Cautivar o no cautivar.
Hace unos años, a la salida del recital de New Order, nos miramos con mis amigos las caras en busca de una explicación a aquello que no podíamos definir del todo: el recital nos había gustado, habían tocado todas esas canciones de Joy Division que queríamos escuchar, había sonado bien, pero algo pasaba que nos dejaba desconcertados. Entonces un amigo dijo una frase que después se convertiría en latiguillo interno: “no cautivó”, dijo, y todos entendimos y acordamos que en esas dos simples palabras se resumía todo el recital. Chéri se puede sintetizar con esa misma expresión.
La película de Frears es correcta y prolija. Si hiciéramos un chequeo de rubros ninguno podría calificarse de manera negativa: la época –Francia en los primeros años del siglo XX– está bien recreada sin caer en el regodeo escénico; las actuaciones se lucen sin estridencias, incluso la de Rupert Friend, que genera la excitación de una tortuga marina, se adapta a la historia; Michelle Pfeiffer deslumbra con su belleza y su papel parece pensado exclusivamente para ella; la música no es intrusiva; el relato es justo, preciso, la pericia narrativa de Frears está intacta, cada plano dura lo exacto y necesario, nada sobra, ni nada falta. Chéri toda, con el peso de la reunión de Frears, Pfeiffer y Hampton (guionista de Relaciones peligrosas), prometía ser una gran película, al menos en los papeles, pero el resultado fue bien distinto, y no cautiva.

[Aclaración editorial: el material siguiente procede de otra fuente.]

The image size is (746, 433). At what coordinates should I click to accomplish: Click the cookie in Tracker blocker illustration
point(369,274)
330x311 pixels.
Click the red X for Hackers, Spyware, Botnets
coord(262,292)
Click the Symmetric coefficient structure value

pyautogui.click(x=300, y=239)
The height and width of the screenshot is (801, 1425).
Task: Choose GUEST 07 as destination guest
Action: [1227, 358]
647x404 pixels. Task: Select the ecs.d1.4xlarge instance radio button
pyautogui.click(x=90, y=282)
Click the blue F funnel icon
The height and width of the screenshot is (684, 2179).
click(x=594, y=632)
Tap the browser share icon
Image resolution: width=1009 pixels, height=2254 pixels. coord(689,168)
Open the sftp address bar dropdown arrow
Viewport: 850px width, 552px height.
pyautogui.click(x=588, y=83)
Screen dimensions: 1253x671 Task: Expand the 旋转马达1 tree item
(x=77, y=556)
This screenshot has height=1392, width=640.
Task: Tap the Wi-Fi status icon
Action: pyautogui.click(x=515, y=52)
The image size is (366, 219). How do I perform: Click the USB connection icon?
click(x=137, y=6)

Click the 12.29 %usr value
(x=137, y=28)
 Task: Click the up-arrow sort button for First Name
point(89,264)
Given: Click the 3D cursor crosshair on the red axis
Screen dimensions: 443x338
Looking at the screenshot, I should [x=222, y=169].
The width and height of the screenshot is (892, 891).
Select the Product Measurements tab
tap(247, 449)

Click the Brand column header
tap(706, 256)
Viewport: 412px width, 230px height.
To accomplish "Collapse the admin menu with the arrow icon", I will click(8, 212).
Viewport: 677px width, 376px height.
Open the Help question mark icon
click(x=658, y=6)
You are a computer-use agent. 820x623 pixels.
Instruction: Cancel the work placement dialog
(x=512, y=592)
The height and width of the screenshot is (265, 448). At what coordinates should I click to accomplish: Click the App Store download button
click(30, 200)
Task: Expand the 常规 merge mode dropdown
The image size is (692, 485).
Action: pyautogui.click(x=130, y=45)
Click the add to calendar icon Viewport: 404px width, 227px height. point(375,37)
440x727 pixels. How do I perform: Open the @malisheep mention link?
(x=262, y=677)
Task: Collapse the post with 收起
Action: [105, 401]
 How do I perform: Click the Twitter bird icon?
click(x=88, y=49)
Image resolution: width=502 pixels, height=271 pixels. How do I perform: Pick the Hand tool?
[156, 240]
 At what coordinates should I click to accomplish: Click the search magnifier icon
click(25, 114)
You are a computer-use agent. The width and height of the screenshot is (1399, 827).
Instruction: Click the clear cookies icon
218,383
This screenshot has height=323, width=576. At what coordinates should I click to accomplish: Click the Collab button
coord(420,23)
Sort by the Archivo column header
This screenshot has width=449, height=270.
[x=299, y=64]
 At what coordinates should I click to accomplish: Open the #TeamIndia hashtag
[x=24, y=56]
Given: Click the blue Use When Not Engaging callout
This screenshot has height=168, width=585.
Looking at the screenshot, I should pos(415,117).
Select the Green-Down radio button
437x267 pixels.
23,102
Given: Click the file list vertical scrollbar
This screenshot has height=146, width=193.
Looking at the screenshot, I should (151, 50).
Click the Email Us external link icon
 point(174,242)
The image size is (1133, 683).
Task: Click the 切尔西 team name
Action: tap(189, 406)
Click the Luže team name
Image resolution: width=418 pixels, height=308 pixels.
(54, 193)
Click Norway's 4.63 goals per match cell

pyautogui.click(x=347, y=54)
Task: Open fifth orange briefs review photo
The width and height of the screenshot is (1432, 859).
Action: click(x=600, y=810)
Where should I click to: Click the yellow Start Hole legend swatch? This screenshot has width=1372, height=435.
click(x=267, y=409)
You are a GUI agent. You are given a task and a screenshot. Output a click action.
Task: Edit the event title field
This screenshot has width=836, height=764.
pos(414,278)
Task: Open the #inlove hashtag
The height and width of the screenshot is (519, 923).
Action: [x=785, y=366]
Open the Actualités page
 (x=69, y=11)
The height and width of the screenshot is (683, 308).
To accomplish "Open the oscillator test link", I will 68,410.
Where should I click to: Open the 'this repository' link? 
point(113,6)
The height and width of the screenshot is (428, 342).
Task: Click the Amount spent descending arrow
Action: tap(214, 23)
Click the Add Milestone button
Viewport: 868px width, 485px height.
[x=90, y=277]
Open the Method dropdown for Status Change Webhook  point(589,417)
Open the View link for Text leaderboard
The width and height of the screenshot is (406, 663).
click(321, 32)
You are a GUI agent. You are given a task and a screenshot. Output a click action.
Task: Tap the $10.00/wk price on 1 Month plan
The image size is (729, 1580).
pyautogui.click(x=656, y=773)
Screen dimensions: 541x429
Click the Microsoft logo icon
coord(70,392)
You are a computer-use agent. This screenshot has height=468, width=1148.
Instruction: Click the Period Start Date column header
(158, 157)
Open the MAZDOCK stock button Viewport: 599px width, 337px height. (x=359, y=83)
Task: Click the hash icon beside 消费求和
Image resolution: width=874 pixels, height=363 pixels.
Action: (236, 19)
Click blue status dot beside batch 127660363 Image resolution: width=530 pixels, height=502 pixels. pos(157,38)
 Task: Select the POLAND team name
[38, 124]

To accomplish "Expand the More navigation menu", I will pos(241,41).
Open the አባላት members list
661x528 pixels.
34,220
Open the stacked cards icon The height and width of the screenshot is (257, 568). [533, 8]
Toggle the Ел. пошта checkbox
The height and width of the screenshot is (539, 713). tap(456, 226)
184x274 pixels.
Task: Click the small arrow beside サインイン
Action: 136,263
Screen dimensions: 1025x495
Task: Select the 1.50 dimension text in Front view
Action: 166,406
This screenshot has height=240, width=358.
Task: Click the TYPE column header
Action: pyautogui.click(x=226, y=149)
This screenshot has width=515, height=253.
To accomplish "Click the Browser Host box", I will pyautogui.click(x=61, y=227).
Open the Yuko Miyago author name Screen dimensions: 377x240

El principal, y hasta se podría decir que único y grave problema es que Chéri está atravesada por la frialdad y la medianía. Incluso la historia no se plantea como la más seductora: un narrador en off, omnisciente (el mismo Frears) introduce el contexto con un auspicioso y sutil tono de comedia, tono que no se mantiene en la película, ese ligero quiebre de registro desconcierta más de lo que podría alivianar el drama, y luego el relato se sucede sin demasiada gracia. En pocos minutos vemos como una importante cortesana en tiempos de retiro se enamora del joven y algo disoluto hijo de una colega y, después de un matrimonio arreglado para el muchacho en cuestión –que le da nombre a la película, apodo puesto por esta misma mujer que antes era así como una especie de tía–, se separan por causa, básicamente, de la diferencia de edad, obstáculo imperante para el amor a largo plazo en la época. Entre la falta de carisma del protagonista y la sensación constante de trabajo a reglamento del staff entero, el amor, el drama, el dolor y hasta la posible tragedia pasan sin pena ni gloria, displicentemente. Es una película bien hecha, pero sin pasión, y se nota. Simplemente, no cautiva.